**What you will do:**
Would you transcribe exactly the lines from the one containing "This screenshot has width=881, height=412." to the last line of the data below, both ends included, but none of the pictures?
** Input data follows **
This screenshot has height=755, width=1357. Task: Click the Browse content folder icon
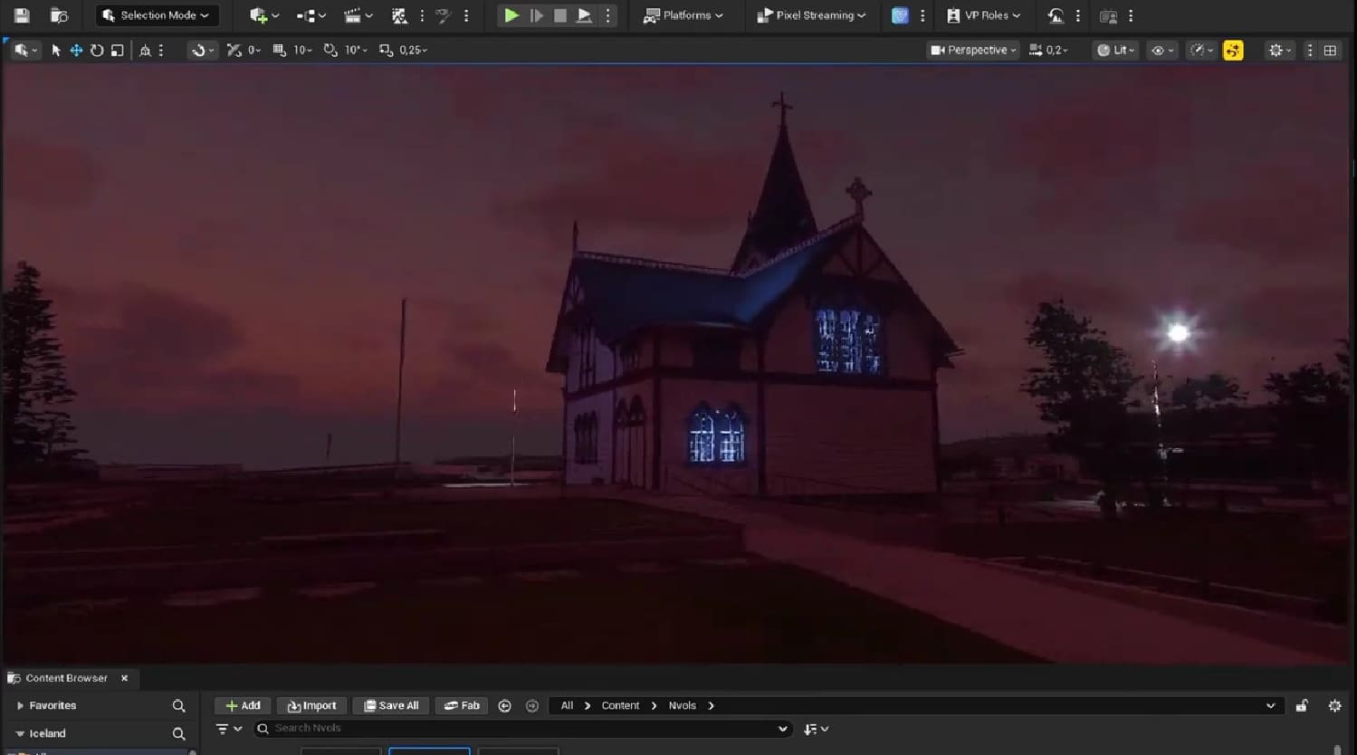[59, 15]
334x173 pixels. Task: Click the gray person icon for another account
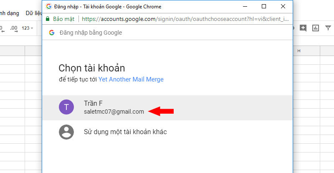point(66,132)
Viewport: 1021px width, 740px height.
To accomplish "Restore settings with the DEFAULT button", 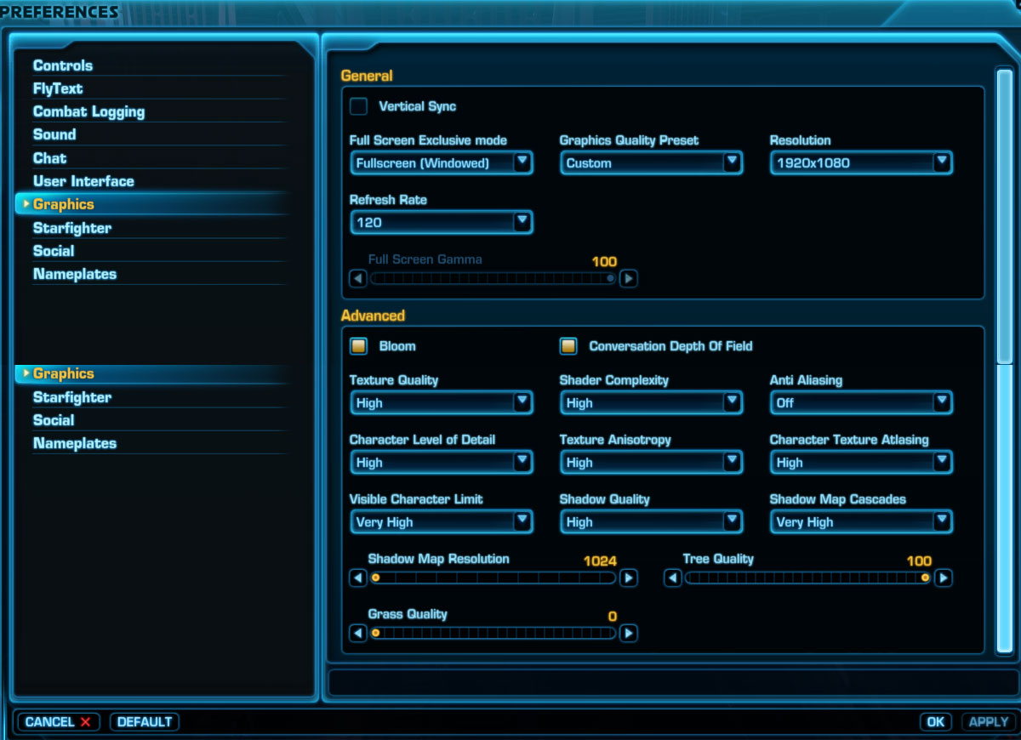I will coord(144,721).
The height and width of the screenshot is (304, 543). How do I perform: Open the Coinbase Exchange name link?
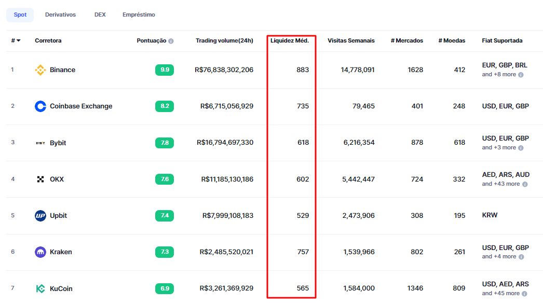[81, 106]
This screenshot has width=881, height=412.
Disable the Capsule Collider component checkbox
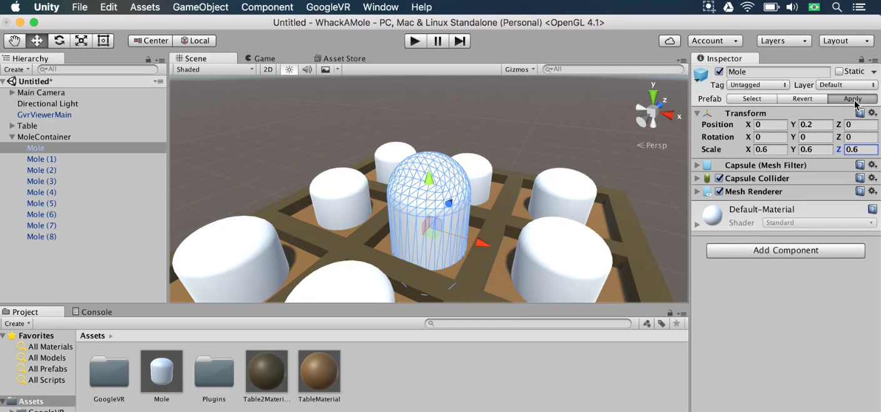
** End of Input data **
**Solution to this task:**
This screenshot has width=881, height=412.
Disable the Capsule Collider component checkbox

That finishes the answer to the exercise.